The declaration asserts that the set of pragmatic principles in the Recognition Science framework has cardinality five. Researchers modeling communication as recognition exchanges would cite this when linking Gricean maxims to the configDim parameter. The proof reduces to a decision procedure on the finite inductive type.

Claim. The cardinality of the set of pragmatic principles is five: $|$relevance, quantity, quality, manner, politeness$| = 5$.

background

The module derives pragmatic principles from Recognition Science by equating successful communication with zero J-cost, where J is the recognition cost function.

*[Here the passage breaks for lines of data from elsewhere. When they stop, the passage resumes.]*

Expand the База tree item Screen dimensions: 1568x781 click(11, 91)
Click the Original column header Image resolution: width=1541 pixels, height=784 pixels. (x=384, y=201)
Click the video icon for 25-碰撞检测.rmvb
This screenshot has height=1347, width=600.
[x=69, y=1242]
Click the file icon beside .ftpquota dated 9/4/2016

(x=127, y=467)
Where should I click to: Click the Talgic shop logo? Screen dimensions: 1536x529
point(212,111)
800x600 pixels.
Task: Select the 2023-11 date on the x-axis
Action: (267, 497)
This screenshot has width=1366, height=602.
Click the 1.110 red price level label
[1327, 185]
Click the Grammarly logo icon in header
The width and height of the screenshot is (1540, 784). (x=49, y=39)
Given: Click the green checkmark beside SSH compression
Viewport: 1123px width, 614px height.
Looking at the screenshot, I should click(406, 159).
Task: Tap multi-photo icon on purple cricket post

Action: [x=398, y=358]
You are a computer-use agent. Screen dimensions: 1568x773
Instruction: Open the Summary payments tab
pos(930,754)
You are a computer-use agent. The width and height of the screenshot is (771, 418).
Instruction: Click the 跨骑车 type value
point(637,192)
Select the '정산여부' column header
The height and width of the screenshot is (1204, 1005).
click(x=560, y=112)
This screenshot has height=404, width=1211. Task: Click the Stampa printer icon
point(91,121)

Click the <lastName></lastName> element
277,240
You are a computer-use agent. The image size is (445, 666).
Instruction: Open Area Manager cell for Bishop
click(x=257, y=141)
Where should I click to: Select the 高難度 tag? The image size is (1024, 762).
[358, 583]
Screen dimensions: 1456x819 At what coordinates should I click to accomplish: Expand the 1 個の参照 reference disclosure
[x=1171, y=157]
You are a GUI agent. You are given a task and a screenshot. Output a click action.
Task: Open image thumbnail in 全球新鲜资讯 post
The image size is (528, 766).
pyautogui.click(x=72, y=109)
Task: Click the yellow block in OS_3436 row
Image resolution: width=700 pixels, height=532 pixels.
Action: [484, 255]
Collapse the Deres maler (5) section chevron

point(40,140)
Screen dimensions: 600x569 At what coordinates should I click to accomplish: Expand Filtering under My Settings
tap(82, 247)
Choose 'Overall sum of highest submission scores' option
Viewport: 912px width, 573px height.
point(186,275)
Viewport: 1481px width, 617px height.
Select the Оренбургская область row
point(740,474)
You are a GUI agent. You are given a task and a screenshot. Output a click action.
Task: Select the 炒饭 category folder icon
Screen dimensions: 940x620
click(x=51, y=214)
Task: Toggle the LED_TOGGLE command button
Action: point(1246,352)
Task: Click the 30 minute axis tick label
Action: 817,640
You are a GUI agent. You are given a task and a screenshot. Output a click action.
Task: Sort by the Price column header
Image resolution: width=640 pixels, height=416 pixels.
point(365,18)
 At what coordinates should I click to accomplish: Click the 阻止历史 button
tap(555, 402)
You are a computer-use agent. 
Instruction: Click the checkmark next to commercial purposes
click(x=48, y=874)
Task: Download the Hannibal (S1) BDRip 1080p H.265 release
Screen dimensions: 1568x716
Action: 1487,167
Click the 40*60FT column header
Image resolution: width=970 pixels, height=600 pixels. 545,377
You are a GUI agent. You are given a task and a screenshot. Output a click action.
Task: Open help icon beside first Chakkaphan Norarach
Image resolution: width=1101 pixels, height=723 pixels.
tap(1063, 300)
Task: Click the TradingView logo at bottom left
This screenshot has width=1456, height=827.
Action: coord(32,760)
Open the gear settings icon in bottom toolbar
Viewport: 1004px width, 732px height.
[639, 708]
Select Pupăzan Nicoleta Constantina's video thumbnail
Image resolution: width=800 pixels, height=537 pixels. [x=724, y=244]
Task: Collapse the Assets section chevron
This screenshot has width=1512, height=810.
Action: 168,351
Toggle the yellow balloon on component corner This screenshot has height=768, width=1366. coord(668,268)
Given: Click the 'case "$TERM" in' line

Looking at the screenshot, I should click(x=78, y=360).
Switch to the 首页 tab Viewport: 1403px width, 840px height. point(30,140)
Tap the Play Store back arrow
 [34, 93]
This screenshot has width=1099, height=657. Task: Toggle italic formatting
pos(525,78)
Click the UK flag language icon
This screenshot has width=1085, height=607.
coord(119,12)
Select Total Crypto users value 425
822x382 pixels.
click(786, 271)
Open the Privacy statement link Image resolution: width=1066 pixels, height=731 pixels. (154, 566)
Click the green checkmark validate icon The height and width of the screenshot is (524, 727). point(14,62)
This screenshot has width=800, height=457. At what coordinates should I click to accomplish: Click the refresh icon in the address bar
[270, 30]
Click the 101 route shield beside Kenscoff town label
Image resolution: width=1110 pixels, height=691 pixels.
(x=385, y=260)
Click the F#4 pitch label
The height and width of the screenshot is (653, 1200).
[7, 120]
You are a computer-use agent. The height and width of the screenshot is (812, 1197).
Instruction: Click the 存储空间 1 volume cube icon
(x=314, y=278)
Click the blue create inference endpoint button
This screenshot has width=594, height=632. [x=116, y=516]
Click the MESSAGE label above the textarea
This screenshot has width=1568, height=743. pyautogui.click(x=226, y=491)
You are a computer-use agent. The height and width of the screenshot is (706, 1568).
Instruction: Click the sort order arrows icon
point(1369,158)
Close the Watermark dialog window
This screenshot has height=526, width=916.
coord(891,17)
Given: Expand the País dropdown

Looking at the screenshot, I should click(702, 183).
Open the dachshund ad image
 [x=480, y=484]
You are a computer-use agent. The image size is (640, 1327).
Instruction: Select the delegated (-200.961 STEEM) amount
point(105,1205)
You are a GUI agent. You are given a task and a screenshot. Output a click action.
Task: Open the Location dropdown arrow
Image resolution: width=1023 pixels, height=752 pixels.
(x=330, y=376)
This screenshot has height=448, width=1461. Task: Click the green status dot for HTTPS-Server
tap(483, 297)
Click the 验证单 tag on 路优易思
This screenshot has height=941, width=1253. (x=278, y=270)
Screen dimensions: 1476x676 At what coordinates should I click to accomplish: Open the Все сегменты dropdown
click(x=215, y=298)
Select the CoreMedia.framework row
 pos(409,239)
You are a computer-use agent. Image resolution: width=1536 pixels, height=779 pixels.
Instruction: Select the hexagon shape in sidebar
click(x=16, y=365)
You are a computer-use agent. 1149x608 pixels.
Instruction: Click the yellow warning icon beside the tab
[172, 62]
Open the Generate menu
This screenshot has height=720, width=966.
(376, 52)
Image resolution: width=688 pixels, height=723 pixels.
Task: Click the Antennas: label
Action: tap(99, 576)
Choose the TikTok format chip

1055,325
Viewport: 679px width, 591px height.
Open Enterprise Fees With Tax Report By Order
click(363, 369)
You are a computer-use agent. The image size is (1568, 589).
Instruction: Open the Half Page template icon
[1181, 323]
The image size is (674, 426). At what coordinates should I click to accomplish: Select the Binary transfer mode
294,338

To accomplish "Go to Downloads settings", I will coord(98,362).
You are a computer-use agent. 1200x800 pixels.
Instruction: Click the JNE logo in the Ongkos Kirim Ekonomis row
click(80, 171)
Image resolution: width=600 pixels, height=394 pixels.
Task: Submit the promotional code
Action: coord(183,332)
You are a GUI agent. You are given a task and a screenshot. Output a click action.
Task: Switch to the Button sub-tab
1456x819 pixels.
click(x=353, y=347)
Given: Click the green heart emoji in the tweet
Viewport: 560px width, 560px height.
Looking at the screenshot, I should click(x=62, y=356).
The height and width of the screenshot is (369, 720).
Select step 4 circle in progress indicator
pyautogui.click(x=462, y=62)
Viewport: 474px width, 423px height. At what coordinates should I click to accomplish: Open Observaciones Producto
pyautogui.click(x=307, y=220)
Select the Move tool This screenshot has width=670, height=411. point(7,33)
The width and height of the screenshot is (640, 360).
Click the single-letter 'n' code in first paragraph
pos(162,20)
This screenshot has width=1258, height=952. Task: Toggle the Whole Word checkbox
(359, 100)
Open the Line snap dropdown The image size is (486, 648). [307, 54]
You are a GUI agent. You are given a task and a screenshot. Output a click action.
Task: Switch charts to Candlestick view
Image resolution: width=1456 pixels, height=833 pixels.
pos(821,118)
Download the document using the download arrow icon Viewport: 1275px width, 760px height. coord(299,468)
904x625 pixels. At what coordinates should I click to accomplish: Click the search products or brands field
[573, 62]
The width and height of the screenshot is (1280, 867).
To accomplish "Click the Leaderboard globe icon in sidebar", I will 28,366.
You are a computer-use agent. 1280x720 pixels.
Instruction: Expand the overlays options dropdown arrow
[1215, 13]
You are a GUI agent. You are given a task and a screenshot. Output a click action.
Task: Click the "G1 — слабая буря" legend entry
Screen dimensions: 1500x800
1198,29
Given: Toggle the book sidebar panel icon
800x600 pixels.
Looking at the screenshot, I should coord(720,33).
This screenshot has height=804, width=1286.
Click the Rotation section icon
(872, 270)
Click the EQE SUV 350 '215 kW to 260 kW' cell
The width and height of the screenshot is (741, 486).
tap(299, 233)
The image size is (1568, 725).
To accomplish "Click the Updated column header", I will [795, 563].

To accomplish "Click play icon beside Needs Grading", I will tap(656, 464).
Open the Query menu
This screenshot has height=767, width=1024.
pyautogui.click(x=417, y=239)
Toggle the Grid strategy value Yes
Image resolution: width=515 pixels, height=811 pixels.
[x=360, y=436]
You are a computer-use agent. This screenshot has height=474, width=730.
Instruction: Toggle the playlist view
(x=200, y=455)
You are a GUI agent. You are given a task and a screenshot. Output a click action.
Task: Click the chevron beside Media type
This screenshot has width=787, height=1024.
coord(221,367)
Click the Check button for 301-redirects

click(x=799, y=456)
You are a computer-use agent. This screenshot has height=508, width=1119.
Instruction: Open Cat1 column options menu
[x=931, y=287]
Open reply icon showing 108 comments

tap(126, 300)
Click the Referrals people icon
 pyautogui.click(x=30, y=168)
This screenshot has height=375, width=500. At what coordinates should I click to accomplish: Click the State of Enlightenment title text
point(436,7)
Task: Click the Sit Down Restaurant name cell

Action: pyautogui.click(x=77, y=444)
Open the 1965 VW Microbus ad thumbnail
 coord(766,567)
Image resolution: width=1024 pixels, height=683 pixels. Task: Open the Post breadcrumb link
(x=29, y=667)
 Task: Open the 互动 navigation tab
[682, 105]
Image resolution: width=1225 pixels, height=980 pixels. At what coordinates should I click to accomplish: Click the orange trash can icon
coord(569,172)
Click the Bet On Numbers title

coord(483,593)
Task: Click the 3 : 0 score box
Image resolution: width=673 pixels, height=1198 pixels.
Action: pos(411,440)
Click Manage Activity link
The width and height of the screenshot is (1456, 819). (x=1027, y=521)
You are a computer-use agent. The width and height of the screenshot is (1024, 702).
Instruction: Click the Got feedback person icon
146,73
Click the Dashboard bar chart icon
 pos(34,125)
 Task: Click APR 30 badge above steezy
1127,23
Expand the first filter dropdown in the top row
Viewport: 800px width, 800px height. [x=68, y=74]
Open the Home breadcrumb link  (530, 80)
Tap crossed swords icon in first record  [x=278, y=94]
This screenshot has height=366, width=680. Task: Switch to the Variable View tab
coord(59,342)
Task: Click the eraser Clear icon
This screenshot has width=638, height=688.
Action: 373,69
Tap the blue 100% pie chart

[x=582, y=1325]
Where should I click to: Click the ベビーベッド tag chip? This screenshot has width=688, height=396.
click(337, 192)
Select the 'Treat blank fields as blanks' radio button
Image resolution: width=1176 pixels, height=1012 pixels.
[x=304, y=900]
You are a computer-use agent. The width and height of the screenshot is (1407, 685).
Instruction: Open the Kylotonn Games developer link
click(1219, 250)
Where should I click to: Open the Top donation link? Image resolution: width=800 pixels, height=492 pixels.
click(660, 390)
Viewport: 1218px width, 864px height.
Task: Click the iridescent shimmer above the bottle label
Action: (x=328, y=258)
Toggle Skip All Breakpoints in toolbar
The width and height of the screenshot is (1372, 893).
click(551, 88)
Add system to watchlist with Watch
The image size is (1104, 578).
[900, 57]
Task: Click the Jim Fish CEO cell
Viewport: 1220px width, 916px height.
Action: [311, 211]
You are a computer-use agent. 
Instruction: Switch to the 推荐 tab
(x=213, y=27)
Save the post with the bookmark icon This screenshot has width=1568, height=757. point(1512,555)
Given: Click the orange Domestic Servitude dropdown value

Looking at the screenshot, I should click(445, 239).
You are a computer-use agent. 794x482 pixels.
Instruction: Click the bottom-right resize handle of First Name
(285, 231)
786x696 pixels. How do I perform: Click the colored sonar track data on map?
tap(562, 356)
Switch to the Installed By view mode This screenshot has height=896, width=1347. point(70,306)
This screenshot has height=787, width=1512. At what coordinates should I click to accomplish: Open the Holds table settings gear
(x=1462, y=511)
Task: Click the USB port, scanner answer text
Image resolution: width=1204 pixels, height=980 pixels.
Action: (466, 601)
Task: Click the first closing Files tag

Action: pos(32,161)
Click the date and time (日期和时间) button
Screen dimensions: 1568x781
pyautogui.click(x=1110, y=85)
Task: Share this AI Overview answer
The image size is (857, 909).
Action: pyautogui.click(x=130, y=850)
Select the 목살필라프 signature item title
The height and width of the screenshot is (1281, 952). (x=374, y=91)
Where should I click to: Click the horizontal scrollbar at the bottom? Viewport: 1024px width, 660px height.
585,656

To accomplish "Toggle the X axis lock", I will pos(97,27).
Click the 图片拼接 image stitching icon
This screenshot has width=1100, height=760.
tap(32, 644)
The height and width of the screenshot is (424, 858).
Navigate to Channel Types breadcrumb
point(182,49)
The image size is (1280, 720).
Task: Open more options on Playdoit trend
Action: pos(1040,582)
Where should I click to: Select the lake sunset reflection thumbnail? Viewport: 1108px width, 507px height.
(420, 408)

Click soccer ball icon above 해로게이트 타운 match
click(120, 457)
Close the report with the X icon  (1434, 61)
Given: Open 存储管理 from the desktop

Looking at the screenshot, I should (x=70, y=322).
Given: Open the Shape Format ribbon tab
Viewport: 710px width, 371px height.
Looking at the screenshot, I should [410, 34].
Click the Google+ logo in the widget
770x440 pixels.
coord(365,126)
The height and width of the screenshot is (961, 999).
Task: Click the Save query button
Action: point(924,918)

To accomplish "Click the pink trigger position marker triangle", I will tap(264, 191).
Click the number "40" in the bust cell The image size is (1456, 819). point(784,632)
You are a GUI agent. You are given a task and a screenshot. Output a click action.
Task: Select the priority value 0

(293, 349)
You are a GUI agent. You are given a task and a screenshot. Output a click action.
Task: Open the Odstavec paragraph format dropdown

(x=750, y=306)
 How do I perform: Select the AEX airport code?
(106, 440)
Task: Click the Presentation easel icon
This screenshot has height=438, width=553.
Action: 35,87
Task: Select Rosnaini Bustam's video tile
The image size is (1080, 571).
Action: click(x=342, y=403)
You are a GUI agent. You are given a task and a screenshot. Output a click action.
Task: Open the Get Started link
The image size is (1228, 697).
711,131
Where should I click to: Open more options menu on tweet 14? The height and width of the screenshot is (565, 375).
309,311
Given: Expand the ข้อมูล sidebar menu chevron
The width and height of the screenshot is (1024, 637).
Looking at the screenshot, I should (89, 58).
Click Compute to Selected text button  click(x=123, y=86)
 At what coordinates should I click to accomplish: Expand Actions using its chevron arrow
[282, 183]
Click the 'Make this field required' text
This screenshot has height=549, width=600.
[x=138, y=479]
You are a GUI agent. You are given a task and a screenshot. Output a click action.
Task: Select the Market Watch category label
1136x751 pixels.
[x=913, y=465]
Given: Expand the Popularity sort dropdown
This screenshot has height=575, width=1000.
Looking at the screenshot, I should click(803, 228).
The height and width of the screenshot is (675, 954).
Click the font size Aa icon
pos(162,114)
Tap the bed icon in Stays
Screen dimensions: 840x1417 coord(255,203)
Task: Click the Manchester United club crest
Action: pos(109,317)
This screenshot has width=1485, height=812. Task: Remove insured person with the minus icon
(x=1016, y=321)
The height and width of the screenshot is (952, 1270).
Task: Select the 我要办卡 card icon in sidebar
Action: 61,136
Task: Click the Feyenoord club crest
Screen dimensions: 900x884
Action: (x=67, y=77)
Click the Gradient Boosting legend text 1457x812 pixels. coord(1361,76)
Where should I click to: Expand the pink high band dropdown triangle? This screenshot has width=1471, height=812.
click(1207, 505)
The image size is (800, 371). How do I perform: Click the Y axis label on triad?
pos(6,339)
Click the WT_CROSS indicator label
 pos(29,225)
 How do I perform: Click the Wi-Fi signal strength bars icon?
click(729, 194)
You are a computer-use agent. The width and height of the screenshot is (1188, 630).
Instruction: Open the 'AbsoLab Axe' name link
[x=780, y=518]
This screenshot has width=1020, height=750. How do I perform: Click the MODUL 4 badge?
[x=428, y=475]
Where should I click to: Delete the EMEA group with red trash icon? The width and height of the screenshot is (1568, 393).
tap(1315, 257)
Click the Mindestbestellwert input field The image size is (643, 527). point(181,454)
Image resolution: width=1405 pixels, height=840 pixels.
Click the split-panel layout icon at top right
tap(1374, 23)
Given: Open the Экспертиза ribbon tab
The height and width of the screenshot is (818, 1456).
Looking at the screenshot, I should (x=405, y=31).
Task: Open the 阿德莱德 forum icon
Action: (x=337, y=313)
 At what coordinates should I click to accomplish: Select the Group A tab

The five principles are relevance, quantity, quality, manner, and politeness, extending Grice's four maxims by adding politeness to reach configDim D = 5. The upstream inductive definition PragmaticPrinciple enumerates these five cases and derives Fintype for cardinality computation.

proof idea

The proof is a one-line wrapper that invokes the decide tactic on the Fintype.card expression. This works because the inductive type PragmaticPrinciple derives DecidableEq and Fintype, allowing the kernel to compute the exact count of five constructors.

why it matters

This count populates the pragmaticsCert definition, which certifies the five principles as the basis for RS pragmatics. It directly implements the module's claim that five principles equal configDim D = 5, connecting linguistic structure to the Recognition Science forcing chain via the J-uniqueness property. No open questions are flagged in the declaration.